Logo em uma das primeiras cenas de O Homem Cordial, estreia da semana, Aurélio (Paulo Miklos) está se apresentando em um palco quando começam a atirar objetos em sua direção. As pessoas estão vaiando e exigindo que ele saia dali. O motivo é um vídeo que começou a circular mostrando o roqueiro, que fez sucesso nos anos 1980, diretamente envolvido em uma confusão, ajudando o bandido a escapar da polícia. Será?
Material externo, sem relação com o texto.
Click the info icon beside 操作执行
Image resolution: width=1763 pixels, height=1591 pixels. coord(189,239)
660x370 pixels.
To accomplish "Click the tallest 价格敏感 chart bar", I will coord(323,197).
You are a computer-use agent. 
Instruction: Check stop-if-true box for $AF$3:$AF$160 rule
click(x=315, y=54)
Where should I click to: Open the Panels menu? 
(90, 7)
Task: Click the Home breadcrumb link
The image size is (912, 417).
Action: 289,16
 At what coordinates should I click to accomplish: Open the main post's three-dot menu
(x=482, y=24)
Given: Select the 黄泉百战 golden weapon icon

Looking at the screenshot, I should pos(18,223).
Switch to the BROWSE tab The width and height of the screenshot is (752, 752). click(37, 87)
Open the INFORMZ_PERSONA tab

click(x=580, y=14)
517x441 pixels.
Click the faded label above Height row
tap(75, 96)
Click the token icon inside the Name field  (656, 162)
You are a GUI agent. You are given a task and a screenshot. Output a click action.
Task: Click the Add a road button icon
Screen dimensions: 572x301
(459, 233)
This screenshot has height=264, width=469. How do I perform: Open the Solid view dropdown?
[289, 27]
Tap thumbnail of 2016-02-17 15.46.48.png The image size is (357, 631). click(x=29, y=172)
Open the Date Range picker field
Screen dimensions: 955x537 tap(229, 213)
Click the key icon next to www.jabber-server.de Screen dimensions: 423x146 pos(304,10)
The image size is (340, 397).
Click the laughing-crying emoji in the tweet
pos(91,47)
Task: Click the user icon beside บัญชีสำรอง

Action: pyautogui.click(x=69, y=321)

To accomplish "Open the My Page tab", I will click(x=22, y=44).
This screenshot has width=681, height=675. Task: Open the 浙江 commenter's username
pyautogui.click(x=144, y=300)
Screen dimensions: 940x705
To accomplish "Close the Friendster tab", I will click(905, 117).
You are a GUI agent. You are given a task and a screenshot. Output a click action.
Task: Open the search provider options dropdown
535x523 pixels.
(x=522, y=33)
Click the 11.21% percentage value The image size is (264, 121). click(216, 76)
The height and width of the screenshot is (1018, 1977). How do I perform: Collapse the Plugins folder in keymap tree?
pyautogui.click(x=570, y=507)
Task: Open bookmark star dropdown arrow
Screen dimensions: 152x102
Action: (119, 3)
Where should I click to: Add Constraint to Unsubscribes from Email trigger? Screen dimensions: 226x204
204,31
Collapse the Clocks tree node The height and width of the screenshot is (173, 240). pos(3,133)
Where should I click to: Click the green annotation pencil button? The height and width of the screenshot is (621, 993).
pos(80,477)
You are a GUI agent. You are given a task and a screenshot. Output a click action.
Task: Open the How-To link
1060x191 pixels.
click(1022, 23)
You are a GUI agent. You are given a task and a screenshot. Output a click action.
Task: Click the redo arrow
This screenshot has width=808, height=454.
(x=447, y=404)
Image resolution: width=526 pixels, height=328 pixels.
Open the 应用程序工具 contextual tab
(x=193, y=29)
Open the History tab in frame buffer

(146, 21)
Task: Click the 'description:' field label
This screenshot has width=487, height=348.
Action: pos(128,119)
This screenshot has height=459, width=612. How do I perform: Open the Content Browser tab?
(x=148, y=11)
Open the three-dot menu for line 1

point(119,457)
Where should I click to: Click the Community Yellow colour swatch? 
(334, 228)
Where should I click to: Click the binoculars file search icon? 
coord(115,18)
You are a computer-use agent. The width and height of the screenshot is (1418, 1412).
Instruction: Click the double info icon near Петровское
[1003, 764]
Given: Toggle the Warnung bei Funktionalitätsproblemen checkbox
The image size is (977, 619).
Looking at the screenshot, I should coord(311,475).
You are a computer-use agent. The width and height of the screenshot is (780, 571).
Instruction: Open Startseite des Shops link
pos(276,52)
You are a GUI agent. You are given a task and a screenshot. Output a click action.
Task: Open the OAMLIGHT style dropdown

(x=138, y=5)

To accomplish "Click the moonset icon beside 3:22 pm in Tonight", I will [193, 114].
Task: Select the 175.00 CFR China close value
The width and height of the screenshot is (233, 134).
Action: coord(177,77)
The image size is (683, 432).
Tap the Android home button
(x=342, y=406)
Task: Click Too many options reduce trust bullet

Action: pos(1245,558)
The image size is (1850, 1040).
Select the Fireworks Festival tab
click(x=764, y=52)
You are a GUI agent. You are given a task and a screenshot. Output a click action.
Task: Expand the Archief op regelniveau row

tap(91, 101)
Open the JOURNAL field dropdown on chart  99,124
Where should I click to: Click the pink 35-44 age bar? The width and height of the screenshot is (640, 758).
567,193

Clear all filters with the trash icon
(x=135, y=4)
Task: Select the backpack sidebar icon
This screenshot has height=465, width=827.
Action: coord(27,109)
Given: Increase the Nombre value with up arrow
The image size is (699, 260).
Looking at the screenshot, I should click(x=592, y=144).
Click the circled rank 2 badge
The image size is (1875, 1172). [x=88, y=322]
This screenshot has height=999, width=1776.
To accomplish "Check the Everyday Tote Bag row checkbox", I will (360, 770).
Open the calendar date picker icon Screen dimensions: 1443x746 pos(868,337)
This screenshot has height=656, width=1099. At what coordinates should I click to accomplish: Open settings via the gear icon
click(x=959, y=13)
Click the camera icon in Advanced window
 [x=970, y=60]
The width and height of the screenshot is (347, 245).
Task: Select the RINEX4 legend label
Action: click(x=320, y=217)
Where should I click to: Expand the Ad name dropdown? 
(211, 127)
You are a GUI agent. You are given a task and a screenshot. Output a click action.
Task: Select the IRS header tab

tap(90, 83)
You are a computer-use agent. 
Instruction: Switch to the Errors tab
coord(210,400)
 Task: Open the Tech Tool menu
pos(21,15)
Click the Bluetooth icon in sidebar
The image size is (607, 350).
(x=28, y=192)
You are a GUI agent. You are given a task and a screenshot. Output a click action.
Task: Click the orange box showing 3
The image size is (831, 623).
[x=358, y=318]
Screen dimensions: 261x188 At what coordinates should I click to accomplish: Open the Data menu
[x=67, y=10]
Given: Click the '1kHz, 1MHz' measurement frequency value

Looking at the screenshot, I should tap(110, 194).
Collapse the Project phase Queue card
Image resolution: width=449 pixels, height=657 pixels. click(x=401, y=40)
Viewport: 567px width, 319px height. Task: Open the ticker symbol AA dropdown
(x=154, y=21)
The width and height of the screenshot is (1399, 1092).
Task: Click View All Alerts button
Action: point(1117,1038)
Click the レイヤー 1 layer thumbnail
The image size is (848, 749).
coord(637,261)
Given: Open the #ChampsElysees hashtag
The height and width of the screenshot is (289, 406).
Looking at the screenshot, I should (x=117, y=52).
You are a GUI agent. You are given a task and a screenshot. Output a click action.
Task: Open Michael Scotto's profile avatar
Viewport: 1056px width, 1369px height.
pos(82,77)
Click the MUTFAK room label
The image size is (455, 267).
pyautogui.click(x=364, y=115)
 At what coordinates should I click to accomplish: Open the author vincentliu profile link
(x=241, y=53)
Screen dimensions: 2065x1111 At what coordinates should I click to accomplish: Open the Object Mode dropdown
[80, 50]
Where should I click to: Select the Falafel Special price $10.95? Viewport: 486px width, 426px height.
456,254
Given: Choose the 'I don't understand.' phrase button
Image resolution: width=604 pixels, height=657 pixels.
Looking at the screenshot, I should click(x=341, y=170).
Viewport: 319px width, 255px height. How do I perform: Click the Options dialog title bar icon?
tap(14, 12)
A partir dessa pequena pergunta, o filme se desmembra em assuntos que não poderiam ser mais atuais. Iberê Camargo, diretor que também é conhecido por seu trabalho em "O Último Cine Drive-In", provoca o público a todo o momento para se posicionar: Aurélio estava certo ou errado? O que, de fato, aconteceu naquela confusão? Ao longo de 85 minutos, buscamos respostas, na noite de Aurélio em São Paulo, sobre o que ocorreu mais cedo.

Enquanto isso, o público presencia a "cultura do cancelamento" em ação - ou seja, quando as redes sociais julgam e condenam a partir de fragmentos da realidade. "As redes sociais têm essa condição. Você vê uma imagem por três segundos e já tem uma opinião formada. A velocidade da informação é preocupante. Somos bombardeados. A gente cria e forma opinião a partir de algo que não questiona mais", comenta Miklos ao Estadão.

Apesar de dizer que nunca foi cancelado, Miklos avisa: conhece profundamente muitas das coisas que Aurélio passa - e não, não é só a semelhança de dois roqueiros que fizeram sucesso nos anos 1980.

ASSUNTOS ATUAIS

"Tenho experiência acumulada com o que vive esse personagem, por ser uma figura pública", explica Paulo. "É importante discutir assuntos atuais, como fake news, cancelamento, linchamento virtual. Descortina um Brasil que a gente nem sempre quer ver. A arte tá aqui pra tocar a gente, para alertar, sensibilizar."

Ainda que grande parte do filme fale sobre o "cancelamento", O Homem Cordial vai além. Em determinado momento, buscando respostas, Aurélio vai à periferia encontrar o amigo Bestia (Thaíde) para falar com a família do menino acusado de ser bandido. Neste ponto, o filme entra em outra seara: fala sobre violência policial, racismo e linchamento (agora, porém, no mundo real). Tudo fica ainda mais forte com a última cena da produção, que enfim nos revela a verdade daquela confusão que tornou a noite de Aurélio um inferno.

"Se você não sentir nada com a última cena, estamos perdidos. E o que espanta é como isso é ‘normal’. É preciso discutir a normalidade da violência", diz Paulo Miklos. Iberê, enquanto isso, explica o motivo de a cena estar no final, transformando a maneira de se ver o filme. "Na montagem, até pensamos em colocá-la fragmentada. Mas depois resolvemos deixar para o final São histórias reais de crianças que foram assassinadas e não são só nomes. São pessoas com medos, inseguranças e desejos."

Como cenário para isso, São Paulo. Gravado ao longo de cinco semanas, apenas à noite, o longa é tratado por Paulo Miklos como algo premonitório, já que o filme foi gravado em 2018 e reproduz problemas vividos até hoje. "Como ator e como paulistano da gema, conheço bem minha cidade. Nas gravações, vi minha cidade por outro ângulo. Eu andava por ali, ia para as baladas, curtia o final de semana, passeava com a turma. O que vi durante cinco semanas de gravações noturnas foi uma crise humanitária. As coisas pioraram. O filme é premonitório. Com isso, São Paulo também é um personagem do filme."